One Ear At A Time

Today’s screed comes courtesy of my mom. While I’m doing the writing, she provided the inspiration for some business thinking. Isn’t that what moms do? 

I’m in Florida with my folks. My mom is having a procedure today and they’ll need a little help while she is recuperating. There was a little drama late yesterday about what time we are to go to the hospital. At one point she had a cell phone in one ear and a landline in the other as she tried to speak with a doctor and the doctor’s nurse. These were entirely separate conversations, mind you, and not some mashed-up form of a conference call. Combine that with my dad’s kibbitzing from the couch and it was quite a scene. Her attention was quite divided and it was actually comical listening to the circular conversations and the obvious lack of progress.
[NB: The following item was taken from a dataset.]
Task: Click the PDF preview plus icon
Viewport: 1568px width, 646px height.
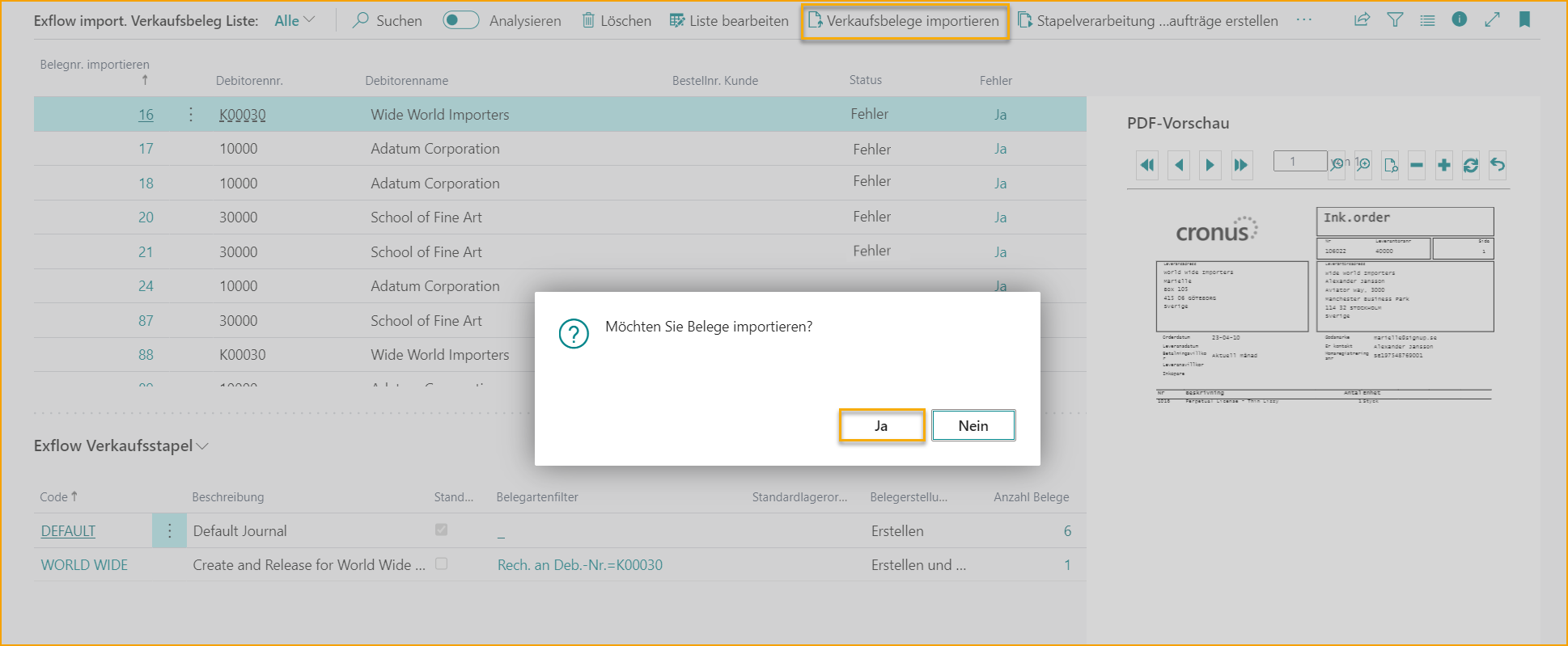Action: click(1443, 165)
I described the scene to someone afterward and they remarked that you really can’t hear either conversation when you’re not focused, which is our business thought today. How many people do you know who claim to be great a multitasking? I’m here to tell you that they’re lying:

The short answer to whether people can really multitask is no. Multitasking is a myth. The human brain can not perform two tasks that require high-level brain function at once. Low-level functions like breathing and pumping blood aren’t considered in multitasking, only tasks you have to “think” about. What actually happens when you think you are multitasking is that you are rapidly switching between tasks.
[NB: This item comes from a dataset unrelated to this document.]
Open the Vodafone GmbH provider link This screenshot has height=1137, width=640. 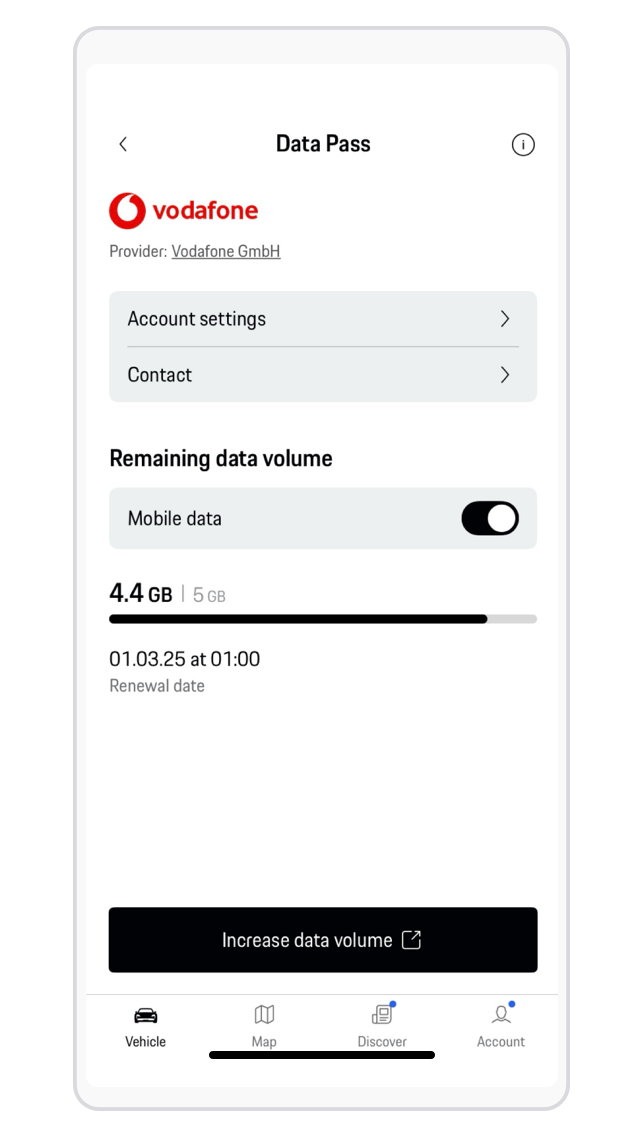(226, 252)
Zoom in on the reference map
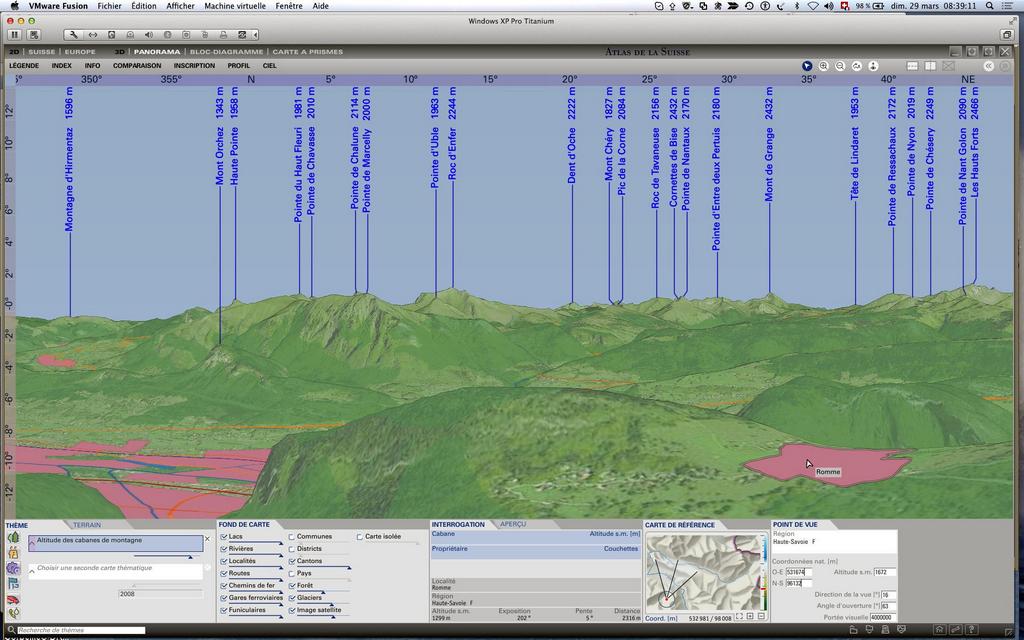Image resolution: width=1024 pixels, height=640 pixels. coord(749,617)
In other words, we really can only pay attention to one ear at a time or one task at a time yet many of us insist on trying to do several contemporaneously. My guess is that each task takes longer than if we’d paid full attention to it and that the quality of the result is lower as well. I’m just as guilty as you are of trying to do too many things at once but I’m going to remember my mom and a phone in each ear as I try to change my ways. You?